*** Data shown Section Begins ***
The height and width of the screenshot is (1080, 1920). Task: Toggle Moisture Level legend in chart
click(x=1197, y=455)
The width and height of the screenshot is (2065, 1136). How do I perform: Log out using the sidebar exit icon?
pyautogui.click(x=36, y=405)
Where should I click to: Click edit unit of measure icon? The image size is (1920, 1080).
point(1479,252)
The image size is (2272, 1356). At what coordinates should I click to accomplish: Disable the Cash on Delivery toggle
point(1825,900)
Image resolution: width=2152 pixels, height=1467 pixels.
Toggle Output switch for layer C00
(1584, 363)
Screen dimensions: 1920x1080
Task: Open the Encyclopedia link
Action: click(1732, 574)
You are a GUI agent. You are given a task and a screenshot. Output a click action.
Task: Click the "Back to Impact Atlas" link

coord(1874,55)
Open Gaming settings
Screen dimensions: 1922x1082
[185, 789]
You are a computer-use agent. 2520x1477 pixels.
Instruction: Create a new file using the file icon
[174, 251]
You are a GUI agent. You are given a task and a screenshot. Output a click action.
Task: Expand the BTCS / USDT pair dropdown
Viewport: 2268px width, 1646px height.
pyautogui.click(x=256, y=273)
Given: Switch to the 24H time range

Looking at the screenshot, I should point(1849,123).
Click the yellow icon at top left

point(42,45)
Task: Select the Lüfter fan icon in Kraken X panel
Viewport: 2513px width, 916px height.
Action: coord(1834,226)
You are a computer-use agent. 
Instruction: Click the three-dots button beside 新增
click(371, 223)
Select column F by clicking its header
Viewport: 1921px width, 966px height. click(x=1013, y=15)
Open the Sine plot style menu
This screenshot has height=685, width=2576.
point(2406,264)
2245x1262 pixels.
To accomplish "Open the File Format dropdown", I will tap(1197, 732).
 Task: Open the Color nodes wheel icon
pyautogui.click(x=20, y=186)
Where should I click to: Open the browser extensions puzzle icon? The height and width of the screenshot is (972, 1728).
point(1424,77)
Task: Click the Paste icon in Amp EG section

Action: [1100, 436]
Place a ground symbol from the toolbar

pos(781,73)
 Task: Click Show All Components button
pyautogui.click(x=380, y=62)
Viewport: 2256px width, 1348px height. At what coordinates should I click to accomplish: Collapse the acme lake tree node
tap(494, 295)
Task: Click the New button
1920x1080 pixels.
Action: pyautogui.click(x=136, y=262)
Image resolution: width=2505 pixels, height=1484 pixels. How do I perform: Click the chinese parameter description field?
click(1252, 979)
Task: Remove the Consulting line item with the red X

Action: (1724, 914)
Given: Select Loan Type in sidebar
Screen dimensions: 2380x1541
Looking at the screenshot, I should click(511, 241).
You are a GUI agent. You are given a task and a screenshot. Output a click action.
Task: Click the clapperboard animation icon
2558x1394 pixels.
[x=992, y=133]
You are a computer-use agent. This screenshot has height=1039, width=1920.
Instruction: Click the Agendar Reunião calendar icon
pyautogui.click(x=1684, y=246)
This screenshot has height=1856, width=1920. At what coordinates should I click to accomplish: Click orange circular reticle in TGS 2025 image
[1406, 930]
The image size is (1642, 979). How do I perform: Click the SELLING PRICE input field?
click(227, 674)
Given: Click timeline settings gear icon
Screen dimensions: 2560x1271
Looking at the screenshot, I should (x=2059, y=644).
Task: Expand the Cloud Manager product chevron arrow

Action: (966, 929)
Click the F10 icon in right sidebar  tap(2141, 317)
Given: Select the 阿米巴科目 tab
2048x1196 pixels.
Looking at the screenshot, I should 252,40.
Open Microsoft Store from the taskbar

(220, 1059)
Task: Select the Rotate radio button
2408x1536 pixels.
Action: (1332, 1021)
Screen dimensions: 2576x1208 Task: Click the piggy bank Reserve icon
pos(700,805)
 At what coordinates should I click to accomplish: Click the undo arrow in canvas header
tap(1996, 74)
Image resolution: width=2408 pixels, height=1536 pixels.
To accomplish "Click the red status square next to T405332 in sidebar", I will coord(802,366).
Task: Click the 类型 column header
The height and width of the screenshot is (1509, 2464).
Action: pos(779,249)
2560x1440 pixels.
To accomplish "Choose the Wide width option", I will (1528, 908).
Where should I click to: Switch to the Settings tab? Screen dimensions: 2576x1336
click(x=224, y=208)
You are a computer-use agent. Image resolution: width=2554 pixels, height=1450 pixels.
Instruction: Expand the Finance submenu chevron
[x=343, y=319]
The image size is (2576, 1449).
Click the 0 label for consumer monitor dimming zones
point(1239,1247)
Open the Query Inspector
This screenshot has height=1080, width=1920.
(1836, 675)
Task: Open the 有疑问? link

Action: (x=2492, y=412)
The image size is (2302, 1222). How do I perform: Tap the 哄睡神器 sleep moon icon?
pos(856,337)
*** Data shown Section Ends ***
(Exercise objective):
Return every record, word for word.

(Solution for this problem):
The height and width of the screenshot is (1080, 1920). Task: Toggle Moisture Level legend in chart
click(x=1197, y=455)
The width and height of the screenshot is (2065, 1136). How do I perform: Log out using the sidebar exit icon?
pyautogui.click(x=36, y=405)
Where should I click to: Click edit unit of measure icon? The image size is (1920, 1080).
point(1479,252)
The image size is (2272, 1356). At what coordinates should I click to accomplish: Disable the Cash on Delivery toggle
point(1825,900)
Image resolution: width=2152 pixels, height=1467 pixels.
Toggle Output switch for layer C00
(1584, 363)
Screen dimensions: 1920x1080
Task: Open the Encyclopedia link
Action: click(1732, 574)
You are a GUI agent. You are given a task and a screenshot. Output a click action.
Task: Click the "Back to Impact Atlas" link

coord(1874,55)
Open Gaming settings
Screen dimensions: 1922x1082
[185, 789]
You are a computer-use agent. 2520x1477 pixels.
Instruction: Create a new file using the file icon
[174, 251]
You are a GUI agent. You are given a task and a screenshot. Output a click action.
Task: Expand the BTCS / USDT pair dropdown
Viewport: 2268px width, 1646px height.
pyautogui.click(x=256, y=273)
Given: Switch to the 24H time range

Looking at the screenshot, I should point(1849,123).
Click the yellow icon at top left

point(42,45)
Task: Select the Lüfter fan icon in Kraken X panel
Viewport: 2513px width, 916px height.
Action: coord(1834,226)
You are a computer-use agent. 
Instruction: Click the three-dots button beside 新增
click(371, 223)
Select column F by clicking its header
Viewport: 1921px width, 966px height. click(x=1013, y=15)
Open the Sine plot style menu
This screenshot has height=685, width=2576.
point(2406,264)
2245x1262 pixels.
To accomplish "Open the File Format dropdown", I will tap(1197, 732).
 Task: Open the Color nodes wheel icon
pyautogui.click(x=20, y=186)
Where should I click to: Open the browser extensions puzzle icon? The height and width of the screenshot is (972, 1728).
point(1424,77)
Task: Click the Paste icon in Amp EG section

Action: [1100, 436]
Place a ground symbol from the toolbar

pos(781,73)
 Task: Click Show All Components button
pyautogui.click(x=380, y=62)
Viewport: 2256px width, 1348px height. At what coordinates should I click to accomplish: Collapse the acme lake tree node
tap(494, 295)
Task: Click the New button
1920x1080 pixels.
Action: pyautogui.click(x=136, y=262)
Image resolution: width=2505 pixels, height=1484 pixels. How do I perform: Click the chinese parameter description field?
click(1252, 979)
Task: Remove the Consulting line item with the red X

Action: (1724, 914)
Given: Select Loan Type in sidebar
Screen dimensions: 2380x1541
Looking at the screenshot, I should click(511, 241).
You are a GUI agent. You are given a task and a screenshot. Output a click action.
Task: Click the clapperboard animation icon
2558x1394 pixels.
[x=992, y=133]
You are a computer-use agent. This screenshot has height=1039, width=1920.
Instruction: Click the Agendar Reunião calendar icon
pyautogui.click(x=1684, y=246)
This screenshot has height=1856, width=1920. At what coordinates should I click to accomplish: Click orange circular reticle in TGS 2025 image
[1406, 930]
The image size is (1642, 979). How do I perform: Click the SELLING PRICE input field?
click(227, 674)
Given: Click timeline settings gear icon
Screen dimensions: 2560x1271
Looking at the screenshot, I should (x=2059, y=644).
Task: Expand the Cloud Manager product chevron arrow

Action: (966, 929)
Click the F10 icon in right sidebar  tap(2141, 317)
Given: Select the 阿米巴科目 tab
2048x1196 pixels.
Looking at the screenshot, I should 252,40.
Open Microsoft Store from the taskbar

(220, 1059)
Task: Select the Rotate radio button
2408x1536 pixels.
Action: (1332, 1021)
Screen dimensions: 2576x1208 Task: Click the piggy bank Reserve icon
pos(700,805)
 At what coordinates should I click to accomplish: Click the undo arrow in canvas header
tap(1996, 74)
Image resolution: width=2408 pixels, height=1536 pixels.
To accomplish "Click the red status square next to T405332 in sidebar", I will coord(802,366).
Task: Click the 类型 column header
The height and width of the screenshot is (1509, 2464).
Action: pos(779,249)
2560x1440 pixels.
To accomplish "Choose the Wide width option", I will (1528, 908).
Where should I click to: Switch to the Settings tab? Screen dimensions: 2576x1336
click(x=224, y=208)
You are a computer-use agent. Image resolution: width=2554 pixels, height=1450 pixels.
Instruction: Expand the Finance submenu chevron
[x=343, y=319]
The image size is (2576, 1449).
Click the 0 label for consumer monitor dimming zones
point(1239,1247)
Open the Query Inspector
This screenshot has height=1080, width=1920.
(1836, 675)
Task: Open the 有疑问? link

Action: (x=2492, y=412)
The image size is (2302, 1222). How do I perform: Tap the 哄睡神器 sleep moon icon?
pos(856,337)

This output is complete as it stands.